Thermal Grease (TIM) round-up | Six times the grease
Testing and Results
Case: Fractal Design XL
Motherboard: Gigabyte GA-MA785GMT-UD2H
Processor (CPU): AMD Phenom II X2 555 BE @ X4 B55 3.8GHz
Memory (RAM): GeIL Ultra Plus 2000MHz CL9 4GB
Graphics card (GPU): HIS AMD Radeon HD6950 1GB @ 6970
Hard drives (HDDs): 2x WD 250GB 16MB Caviar SE RAID-0, 1x WD 500GB Black, 1x Samsung SpinPoint F4EG 2TB
Power Supply Unit (PSU): Zalman ZM600-HP
To test CPU coolers we boot the PC up to Windows and measure temperatures under idle and load state, using AIDA64.
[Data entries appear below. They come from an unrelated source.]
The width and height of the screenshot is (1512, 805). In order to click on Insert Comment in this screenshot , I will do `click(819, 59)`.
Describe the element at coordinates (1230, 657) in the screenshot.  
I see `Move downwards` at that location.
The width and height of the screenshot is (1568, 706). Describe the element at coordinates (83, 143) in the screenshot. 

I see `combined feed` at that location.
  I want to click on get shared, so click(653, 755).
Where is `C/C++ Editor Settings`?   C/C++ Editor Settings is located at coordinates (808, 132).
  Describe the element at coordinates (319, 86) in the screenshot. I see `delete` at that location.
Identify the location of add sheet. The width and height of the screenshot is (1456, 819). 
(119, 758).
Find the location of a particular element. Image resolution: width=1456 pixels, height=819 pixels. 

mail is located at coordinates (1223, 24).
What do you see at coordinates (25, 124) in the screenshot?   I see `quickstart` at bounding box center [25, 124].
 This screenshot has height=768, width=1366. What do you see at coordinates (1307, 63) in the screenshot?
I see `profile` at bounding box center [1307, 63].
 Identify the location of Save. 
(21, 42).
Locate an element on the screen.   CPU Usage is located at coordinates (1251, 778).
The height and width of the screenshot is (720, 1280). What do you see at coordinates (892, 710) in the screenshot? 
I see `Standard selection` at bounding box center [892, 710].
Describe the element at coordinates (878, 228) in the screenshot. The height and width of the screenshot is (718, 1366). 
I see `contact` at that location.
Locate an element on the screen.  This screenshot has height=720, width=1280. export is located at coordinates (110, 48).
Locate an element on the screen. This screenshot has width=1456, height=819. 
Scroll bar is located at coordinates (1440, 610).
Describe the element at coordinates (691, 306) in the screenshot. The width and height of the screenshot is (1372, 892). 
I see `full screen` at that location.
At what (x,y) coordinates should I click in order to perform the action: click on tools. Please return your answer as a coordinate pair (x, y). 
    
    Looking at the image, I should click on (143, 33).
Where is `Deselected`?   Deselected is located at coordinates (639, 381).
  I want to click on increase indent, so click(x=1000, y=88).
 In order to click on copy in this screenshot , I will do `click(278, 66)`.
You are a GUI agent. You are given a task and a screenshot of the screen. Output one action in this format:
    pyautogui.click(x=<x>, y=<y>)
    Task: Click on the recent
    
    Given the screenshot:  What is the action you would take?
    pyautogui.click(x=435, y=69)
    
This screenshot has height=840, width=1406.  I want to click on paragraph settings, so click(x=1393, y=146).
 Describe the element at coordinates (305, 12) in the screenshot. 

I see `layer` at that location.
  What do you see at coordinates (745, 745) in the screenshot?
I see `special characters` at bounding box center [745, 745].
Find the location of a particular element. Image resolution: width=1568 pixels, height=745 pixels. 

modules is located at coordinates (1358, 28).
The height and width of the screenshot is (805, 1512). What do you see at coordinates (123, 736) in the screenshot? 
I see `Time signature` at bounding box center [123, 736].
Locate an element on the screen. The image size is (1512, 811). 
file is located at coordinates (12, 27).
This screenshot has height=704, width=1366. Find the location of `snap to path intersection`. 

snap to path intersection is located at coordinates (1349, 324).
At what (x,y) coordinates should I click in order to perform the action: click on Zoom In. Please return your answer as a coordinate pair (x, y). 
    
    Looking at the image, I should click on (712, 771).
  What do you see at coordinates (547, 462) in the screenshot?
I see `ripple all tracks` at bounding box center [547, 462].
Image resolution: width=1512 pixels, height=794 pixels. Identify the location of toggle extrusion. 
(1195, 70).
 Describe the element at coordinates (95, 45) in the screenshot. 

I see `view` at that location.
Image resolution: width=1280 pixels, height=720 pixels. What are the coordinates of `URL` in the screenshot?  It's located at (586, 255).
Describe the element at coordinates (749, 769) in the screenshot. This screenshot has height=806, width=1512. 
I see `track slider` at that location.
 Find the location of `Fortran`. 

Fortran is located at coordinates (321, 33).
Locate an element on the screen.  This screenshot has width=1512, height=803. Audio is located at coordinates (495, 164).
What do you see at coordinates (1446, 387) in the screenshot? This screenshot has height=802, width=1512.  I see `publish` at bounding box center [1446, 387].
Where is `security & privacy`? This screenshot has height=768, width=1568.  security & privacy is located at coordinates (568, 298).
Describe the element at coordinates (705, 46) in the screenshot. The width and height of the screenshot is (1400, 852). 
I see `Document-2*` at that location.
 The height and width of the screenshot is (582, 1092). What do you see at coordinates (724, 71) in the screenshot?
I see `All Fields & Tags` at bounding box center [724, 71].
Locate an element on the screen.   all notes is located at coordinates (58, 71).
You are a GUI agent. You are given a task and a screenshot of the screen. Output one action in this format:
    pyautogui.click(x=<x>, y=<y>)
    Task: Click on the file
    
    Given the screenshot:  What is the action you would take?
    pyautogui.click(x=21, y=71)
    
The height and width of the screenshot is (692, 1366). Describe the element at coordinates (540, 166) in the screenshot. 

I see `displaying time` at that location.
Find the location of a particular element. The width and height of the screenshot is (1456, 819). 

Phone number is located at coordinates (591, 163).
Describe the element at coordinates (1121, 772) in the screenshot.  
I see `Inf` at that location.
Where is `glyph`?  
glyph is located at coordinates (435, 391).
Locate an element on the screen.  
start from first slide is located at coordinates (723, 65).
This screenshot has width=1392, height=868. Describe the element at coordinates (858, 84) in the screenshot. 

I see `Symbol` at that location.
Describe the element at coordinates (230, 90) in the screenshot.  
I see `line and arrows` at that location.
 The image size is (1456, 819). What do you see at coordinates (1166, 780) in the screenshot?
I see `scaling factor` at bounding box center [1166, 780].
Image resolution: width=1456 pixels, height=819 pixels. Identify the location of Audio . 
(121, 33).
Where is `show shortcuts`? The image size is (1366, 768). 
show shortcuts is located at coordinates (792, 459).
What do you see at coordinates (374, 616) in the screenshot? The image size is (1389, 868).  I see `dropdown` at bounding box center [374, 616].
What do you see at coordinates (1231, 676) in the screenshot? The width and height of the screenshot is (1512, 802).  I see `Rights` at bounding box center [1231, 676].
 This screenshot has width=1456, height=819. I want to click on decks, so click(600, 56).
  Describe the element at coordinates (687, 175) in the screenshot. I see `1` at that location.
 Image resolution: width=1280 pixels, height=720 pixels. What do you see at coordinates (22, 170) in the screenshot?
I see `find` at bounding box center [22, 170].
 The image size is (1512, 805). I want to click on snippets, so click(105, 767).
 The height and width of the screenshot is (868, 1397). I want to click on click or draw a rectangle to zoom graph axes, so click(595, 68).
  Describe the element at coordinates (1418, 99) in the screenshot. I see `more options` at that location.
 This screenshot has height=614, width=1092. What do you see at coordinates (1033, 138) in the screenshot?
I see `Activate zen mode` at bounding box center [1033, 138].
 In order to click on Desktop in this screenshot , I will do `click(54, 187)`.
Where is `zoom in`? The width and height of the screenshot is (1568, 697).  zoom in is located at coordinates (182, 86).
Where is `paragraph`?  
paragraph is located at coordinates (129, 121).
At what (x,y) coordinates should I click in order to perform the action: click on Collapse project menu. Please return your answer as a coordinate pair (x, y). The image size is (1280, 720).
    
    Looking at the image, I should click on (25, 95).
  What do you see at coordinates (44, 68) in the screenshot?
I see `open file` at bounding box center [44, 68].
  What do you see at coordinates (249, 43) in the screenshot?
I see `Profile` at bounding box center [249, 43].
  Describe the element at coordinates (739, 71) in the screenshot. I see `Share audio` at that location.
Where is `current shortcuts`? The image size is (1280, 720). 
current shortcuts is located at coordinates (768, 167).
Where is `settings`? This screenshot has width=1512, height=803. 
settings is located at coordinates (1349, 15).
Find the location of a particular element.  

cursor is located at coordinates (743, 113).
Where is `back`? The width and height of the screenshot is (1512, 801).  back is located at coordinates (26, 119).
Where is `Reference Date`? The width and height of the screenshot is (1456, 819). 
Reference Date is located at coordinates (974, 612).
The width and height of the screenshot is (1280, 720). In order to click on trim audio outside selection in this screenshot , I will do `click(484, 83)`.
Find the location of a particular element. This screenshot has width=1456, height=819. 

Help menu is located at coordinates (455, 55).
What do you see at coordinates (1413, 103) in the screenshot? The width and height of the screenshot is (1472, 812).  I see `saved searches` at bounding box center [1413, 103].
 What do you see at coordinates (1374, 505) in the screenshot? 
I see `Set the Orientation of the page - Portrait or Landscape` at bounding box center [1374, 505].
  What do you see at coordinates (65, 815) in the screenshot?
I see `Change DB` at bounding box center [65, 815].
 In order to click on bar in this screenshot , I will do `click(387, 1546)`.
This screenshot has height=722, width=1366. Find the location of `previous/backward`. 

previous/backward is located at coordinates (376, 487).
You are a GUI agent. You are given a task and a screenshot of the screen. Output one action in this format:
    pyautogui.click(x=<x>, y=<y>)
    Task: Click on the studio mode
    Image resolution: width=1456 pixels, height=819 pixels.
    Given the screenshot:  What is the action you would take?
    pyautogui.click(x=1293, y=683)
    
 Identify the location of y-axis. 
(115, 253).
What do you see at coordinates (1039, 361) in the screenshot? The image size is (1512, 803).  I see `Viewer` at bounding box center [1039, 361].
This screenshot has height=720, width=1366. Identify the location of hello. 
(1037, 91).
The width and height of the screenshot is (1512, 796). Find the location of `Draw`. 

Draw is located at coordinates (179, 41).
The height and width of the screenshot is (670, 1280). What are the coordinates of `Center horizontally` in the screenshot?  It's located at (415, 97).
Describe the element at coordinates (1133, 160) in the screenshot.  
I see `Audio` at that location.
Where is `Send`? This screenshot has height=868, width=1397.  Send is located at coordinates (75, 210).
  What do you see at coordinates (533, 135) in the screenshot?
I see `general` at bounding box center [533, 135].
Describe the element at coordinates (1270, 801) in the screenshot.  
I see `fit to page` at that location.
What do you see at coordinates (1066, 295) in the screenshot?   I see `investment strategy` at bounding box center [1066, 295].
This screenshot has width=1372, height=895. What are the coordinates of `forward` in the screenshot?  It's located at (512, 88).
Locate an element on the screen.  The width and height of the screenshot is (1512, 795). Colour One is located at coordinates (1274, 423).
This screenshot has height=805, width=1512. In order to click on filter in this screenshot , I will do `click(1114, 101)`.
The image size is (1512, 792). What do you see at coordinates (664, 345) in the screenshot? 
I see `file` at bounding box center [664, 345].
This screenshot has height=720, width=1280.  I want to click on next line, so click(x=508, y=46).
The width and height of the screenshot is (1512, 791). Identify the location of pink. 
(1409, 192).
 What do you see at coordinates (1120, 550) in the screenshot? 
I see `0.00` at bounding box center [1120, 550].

All different greases have been applied up to three times to ensure a fair comparison, to eliminate random variables like from a bad mount or too much / less thermal paste.
For idle testing, we simply let the rig sit doing absolutely nothing for 30 minutes and take the most representative temperature of the last 10 minutes. The same is used for the load testing, but instead of letting the PC do nothing; we load all cores to 100% using multiple instances of Prime95 and let the program(s) run for at least 10 minutes. The typical CPU frequency used is 3.80GHz on an AMD Phenom II X4.
For cooling purproses the system is equipped with the Larkooler KU3-241 watercooling loop. The whole system was setup for optimal air flow with multiple 140mm intake and exhaust fans, as is recommended for any system.
The part we’ve all been waiting for: What grease is the most greasy?
For the idle state the PK-1 claims the crown with 35 C, whilst having the MX-4, Quantum and PTI right on its heels.
For best load performance, though, we have a tie. Both the MX-4 and Quantum are superb performers and easily leave most of the competition behind by not exceeding the 55 C, only the PK-1 following up close with 56 C.
Performance-wise, it’s best to avoid the good old AS-5 but the ICE-35 clearly isn’t a winner either.